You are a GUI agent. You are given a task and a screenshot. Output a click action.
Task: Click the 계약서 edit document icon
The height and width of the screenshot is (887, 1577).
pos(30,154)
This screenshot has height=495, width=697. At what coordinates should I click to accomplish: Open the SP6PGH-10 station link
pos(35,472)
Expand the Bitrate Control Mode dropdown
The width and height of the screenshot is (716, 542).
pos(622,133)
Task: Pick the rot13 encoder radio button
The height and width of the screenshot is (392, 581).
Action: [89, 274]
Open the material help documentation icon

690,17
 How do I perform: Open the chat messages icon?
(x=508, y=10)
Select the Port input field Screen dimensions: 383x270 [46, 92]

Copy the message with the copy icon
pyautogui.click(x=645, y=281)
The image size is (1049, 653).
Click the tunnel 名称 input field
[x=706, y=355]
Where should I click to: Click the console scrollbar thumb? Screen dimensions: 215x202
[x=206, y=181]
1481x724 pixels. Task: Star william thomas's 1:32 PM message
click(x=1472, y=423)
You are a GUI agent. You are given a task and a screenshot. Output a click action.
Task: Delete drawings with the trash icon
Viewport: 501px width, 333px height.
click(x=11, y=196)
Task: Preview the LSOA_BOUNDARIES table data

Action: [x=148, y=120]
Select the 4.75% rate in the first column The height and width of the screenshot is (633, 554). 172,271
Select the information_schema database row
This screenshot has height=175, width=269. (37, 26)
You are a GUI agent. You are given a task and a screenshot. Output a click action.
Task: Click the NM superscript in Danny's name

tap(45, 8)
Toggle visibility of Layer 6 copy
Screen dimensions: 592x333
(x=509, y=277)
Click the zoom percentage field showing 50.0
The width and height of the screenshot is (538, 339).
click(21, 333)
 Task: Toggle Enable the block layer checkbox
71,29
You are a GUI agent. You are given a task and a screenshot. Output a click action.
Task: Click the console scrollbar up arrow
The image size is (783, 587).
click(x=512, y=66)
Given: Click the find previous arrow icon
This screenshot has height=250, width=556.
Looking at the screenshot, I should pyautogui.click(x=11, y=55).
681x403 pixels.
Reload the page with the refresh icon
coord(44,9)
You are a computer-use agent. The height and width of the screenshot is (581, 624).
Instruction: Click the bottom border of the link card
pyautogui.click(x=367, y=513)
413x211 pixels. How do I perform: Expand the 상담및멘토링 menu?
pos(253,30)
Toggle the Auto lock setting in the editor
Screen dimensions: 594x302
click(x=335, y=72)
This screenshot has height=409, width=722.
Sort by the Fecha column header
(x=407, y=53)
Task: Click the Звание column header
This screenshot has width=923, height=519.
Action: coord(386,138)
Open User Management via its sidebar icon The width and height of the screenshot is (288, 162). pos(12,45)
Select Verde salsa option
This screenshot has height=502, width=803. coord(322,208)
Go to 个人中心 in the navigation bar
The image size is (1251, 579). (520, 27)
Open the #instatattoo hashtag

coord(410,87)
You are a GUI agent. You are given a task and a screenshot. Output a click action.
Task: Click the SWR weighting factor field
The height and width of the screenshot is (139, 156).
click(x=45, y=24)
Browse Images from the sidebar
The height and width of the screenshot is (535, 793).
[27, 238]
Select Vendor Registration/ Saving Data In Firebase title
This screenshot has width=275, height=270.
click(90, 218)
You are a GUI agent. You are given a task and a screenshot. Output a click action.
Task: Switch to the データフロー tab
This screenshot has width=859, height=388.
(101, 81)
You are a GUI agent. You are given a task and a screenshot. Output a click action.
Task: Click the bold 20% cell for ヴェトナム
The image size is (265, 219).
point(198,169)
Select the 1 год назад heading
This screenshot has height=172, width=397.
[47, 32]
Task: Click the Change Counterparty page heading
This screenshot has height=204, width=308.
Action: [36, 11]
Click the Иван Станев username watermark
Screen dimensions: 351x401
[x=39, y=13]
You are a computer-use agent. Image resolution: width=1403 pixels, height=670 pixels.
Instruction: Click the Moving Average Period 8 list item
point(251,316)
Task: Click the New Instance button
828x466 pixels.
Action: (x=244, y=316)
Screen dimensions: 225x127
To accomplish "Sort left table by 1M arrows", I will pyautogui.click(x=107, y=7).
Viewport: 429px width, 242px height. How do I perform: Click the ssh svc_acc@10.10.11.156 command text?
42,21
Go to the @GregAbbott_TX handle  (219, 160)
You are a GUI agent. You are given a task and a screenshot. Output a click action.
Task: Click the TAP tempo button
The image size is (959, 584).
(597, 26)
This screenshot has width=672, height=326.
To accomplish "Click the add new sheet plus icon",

Task to complete: What is needed is an exact repetition of all the entries above.

Answer box:
You are a GUI agent. You are given a task and a screenshot. Output a click action.
Task: Click the 계약서 edit document icon
The height and width of the screenshot is (887, 1577).
pos(30,154)
This screenshot has height=495, width=697. At what coordinates should I click to accomplish: Open the SP6PGH-10 station link
pos(35,472)
Expand the Bitrate Control Mode dropdown
The width and height of the screenshot is (716, 542).
pos(622,133)
Task: Pick the rot13 encoder radio button
The height and width of the screenshot is (392, 581).
Action: [89, 274]
Open the material help documentation icon

690,17
 How do I perform: Open the chat messages icon?
(x=508, y=10)
Select the Port input field Screen dimensions: 383x270 [46, 92]

Copy the message with the copy icon
pyautogui.click(x=645, y=281)
The image size is (1049, 653).
Click the tunnel 名称 input field
[x=706, y=355]
Where should I click to: Click the console scrollbar thumb? Screen dimensions: 215x202
[x=206, y=181]
1481x724 pixels. Task: Star william thomas's 1:32 PM message
click(x=1472, y=423)
You are a GUI agent. You are given a task and a screenshot. Output a click action.
Task: Delete drawings with the trash icon
Viewport: 501px width, 333px height.
click(x=11, y=196)
Task: Preview the LSOA_BOUNDARIES table data

Action: [x=148, y=120]
Select the 4.75% rate in the first column The height and width of the screenshot is (633, 554). 172,271
Select the information_schema database row
This screenshot has height=175, width=269. (37, 26)
You are a GUI agent. You are given a task and a screenshot. Output a click action.
Task: Click the NM superscript in Danny's name

tap(45, 8)
Toggle visibility of Layer 6 copy
Screen dimensions: 592x333
(x=509, y=277)
Click the zoom percentage field showing 50.0
The width and height of the screenshot is (538, 339).
click(21, 333)
 Task: Toggle Enable the block layer checkbox
71,29
You are a GUI agent. You are given a task and a screenshot. Output a click action.
Task: Click the console scrollbar up arrow
The image size is (783, 587).
click(x=512, y=66)
Given: Click the find previous arrow icon
This screenshot has height=250, width=556.
Looking at the screenshot, I should pyautogui.click(x=11, y=55).
681x403 pixels.
Reload the page with the refresh icon
coord(44,9)
You are a computer-use agent. The height and width of the screenshot is (581, 624).
Instruction: Click the bottom border of the link card
pyautogui.click(x=367, y=513)
413x211 pixels. How do I perform: Expand the 상담및멘토링 menu?
pos(253,30)
Toggle the Auto lock setting in the editor
Screen dimensions: 594x302
click(x=335, y=72)
This screenshot has height=409, width=722.
Sort by the Fecha column header
(x=407, y=53)
Task: Click the Звание column header
This screenshot has width=923, height=519.
Action: coord(386,138)
Open User Management via its sidebar icon The width and height of the screenshot is (288, 162). pos(12,45)
Select Verde salsa option
This screenshot has height=502, width=803. coord(322,208)
Go to 个人中心 in the navigation bar
The image size is (1251, 579). (520, 27)
Open the #instatattoo hashtag

coord(410,87)
You are a GUI agent. You are given a task and a screenshot. Output a click action.
Task: Click the SWR weighting factor field
The height and width of the screenshot is (139, 156).
click(x=45, y=24)
Browse Images from the sidebar
The height and width of the screenshot is (535, 793).
[27, 238]
Select Vendor Registration/ Saving Data In Firebase title
This screenshot has width=275, height=270.
click(90, 218)
You are a GUI agent. You are given a task and a screenshot. Output a click action.
Task: Switch to the データフロー tab
This screenshot has width=859, height=388.
(101, 81)
You are a GUI agent. You are given a task and a screenshot. Output a click action.
Task: Click the bold 20% cell for ヴェトナム
The image size is (265, 219).
point(198,169)
Select the 1 год назад heading
This screenshot has height=172, width=397.
[47, 32]
Task: Click the Change Counterparty page heading
This screenshot has height=204, width=308.
Action: [36, 11]
Click the Иван Станев username watermark
Screen dimensions: 351x401
[x=39, y=13]
You are a computer-use agent. Image resolution: width=1403 pixels, height=670 pixels.
Instruction: Click the Moving Average Period 8 list item
point(251,316)
Task: Click the New Instance button
828x466 pixels.
Action: (x=244, y=316)
Screen dimensions: 225x127
To accomplish "Sort left table by 1M arrows", I will pyautogui.click(x=107, y=7).
Viewport: 429px width, 242px height. How do I perform: Click the ssh svc_acc@10.10.11.156 command text?
42,21
Go to the @GregAbbott_TX handle  (219, 160)
You are a GUI agent. You are given a task and a screenshot. Output a click action.
Task: Click the TAP tempo button
The image size is (959, 584).
(597, 26)
This screenshot has width=672, height=326.
To accomplish "Click the add new sheet plus icon",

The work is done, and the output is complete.